It's not obvious that the Hulu hit "The Handmaid's Tale" and Netflix's new miniseries "Alias Grace" both are based on books by Margaret Atwood.
Rather than a stylized dystopian horror, the gothic plot of "Alias" is rooted in history - the true story of Grace Marks, an Irish immigrant in Canada who was convicted in 1843 of murder and sentenced to hang. She and alleged accomplice James McDermott were found guilty of killing their employer, Thomas Kinnear, and his housekeeper (and mistress), Nancy Montgomery, but only McDermott ended up at the gallows. Grace, perhaps because she was young and beautiful, ultimately was given a lighter sentence; after 30 years behind bars, she was released.
In both Atwood's meticulously researched but fictionalized retelling and the new miniseries, Grace (Sarah Gadon), who's already incarcerated, ends up describing her life story to young psychiatrist Simon Jordan (Edward Holcroft).
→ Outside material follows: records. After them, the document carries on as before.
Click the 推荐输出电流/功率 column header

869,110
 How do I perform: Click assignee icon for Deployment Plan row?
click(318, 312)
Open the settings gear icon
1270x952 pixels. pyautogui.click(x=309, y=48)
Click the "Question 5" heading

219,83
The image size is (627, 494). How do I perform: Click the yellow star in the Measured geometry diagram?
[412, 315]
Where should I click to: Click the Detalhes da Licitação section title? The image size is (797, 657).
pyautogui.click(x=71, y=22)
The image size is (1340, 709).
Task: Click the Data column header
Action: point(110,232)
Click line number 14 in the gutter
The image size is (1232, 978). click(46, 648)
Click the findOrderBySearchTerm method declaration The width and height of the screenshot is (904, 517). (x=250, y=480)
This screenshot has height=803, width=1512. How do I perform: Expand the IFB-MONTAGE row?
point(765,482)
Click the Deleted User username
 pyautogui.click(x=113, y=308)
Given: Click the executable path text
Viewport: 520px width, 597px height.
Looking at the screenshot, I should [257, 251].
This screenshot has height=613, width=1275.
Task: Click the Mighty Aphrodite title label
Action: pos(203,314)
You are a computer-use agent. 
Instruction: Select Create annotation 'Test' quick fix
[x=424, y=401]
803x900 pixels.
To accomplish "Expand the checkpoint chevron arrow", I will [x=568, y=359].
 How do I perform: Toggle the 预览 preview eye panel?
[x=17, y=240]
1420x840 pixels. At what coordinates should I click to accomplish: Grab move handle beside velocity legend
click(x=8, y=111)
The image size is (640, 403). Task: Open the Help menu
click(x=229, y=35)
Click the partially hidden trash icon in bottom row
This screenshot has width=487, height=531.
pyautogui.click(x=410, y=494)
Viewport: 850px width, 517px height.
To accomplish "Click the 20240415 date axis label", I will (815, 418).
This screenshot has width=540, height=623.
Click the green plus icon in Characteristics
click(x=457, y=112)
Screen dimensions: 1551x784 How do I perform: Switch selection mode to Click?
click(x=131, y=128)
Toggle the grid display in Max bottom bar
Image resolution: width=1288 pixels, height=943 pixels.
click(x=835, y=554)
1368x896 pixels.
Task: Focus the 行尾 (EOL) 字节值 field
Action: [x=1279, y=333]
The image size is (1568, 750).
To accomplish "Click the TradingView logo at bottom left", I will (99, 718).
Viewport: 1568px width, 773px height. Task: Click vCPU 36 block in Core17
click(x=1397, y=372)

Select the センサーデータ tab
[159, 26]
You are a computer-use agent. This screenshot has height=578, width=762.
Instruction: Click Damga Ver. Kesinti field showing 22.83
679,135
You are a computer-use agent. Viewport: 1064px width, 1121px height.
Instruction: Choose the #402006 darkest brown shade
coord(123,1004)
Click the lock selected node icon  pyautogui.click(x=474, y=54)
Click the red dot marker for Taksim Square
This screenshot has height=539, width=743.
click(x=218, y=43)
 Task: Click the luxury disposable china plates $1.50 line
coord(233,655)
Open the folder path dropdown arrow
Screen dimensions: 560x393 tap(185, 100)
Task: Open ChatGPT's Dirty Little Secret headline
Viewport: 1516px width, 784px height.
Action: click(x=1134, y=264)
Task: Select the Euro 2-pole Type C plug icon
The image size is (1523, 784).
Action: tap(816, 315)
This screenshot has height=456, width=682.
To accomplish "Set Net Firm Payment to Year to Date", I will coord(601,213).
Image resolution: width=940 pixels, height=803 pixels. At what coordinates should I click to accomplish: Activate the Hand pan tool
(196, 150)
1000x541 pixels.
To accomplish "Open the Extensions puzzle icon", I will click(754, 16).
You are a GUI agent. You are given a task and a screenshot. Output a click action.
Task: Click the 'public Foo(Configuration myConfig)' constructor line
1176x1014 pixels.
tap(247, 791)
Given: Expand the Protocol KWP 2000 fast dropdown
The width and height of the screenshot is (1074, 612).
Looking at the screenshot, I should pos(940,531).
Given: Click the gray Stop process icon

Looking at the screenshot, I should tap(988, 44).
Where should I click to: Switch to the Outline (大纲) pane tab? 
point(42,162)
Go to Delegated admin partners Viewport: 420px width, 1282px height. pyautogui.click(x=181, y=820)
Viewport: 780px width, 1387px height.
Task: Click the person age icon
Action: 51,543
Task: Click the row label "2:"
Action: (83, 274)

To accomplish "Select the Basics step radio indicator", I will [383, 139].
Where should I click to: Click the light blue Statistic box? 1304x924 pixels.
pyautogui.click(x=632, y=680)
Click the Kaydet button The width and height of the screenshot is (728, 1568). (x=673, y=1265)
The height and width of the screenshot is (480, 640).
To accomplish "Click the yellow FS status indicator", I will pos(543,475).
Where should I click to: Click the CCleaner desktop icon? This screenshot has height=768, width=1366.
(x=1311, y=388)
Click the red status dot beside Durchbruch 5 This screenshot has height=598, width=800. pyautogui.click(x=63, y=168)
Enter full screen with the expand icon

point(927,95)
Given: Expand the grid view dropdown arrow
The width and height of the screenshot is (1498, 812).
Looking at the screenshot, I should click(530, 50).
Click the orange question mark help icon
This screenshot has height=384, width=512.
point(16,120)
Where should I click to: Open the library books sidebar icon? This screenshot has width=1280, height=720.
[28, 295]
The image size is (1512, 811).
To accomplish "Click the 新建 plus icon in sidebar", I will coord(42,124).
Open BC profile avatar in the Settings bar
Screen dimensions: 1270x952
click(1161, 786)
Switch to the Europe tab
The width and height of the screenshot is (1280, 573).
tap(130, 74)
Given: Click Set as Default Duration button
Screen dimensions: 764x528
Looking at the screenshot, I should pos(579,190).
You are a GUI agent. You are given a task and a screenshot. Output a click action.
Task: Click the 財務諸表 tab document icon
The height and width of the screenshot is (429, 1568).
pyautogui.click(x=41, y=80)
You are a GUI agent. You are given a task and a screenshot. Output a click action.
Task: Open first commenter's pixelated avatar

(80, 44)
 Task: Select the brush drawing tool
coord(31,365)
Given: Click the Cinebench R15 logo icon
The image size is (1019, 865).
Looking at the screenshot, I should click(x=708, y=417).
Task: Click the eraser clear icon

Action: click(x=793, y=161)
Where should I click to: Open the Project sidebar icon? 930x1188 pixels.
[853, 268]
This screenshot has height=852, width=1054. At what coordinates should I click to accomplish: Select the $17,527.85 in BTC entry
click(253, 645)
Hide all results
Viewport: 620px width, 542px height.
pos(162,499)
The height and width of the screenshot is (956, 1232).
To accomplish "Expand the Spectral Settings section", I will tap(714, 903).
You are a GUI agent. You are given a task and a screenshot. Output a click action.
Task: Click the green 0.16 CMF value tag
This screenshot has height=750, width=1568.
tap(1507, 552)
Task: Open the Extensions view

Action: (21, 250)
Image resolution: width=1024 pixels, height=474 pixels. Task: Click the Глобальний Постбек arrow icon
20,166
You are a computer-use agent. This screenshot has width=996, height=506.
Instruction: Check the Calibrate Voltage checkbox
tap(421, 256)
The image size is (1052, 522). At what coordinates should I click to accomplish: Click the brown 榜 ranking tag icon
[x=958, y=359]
The doctor becomes taken with this enigmatic yet proper woman, who claims she remembers nothing of the murders and pleaded guilty only at her lawyers' insistence.
"Alias Grace" has the same timeliness that helped win "The Handmaid's Tale" the Emmy for best drama. And it likely won't be the last Atwood adaptation we get. Darren Aronofsky plans to make a series from the MaddAddam trilogy. And last year, MGM Television bought the rights to Atwood's novel "The Heart Goes Last," says Deadline.
That 2015 book is about desperation during an economic depression. But "The Handmaid's Tale" came out in 1985, and "Alias Grace" a decade later. "Oryx and Crake," the first of the MaddAddam books, is 14.
So why a resurgence of interest in Atwood's work?
"She has such insight and such a detailed curiosity about the past and where we've come from," said Sarah Polley, the actor, director and Oscar-nominated writer who adapted "Alias Grace" for TV. "And I think because this is such an unstable time in the world politically - and for women - it's a moment where having context is helpful in terms of analyzing and figuring out our situation right now."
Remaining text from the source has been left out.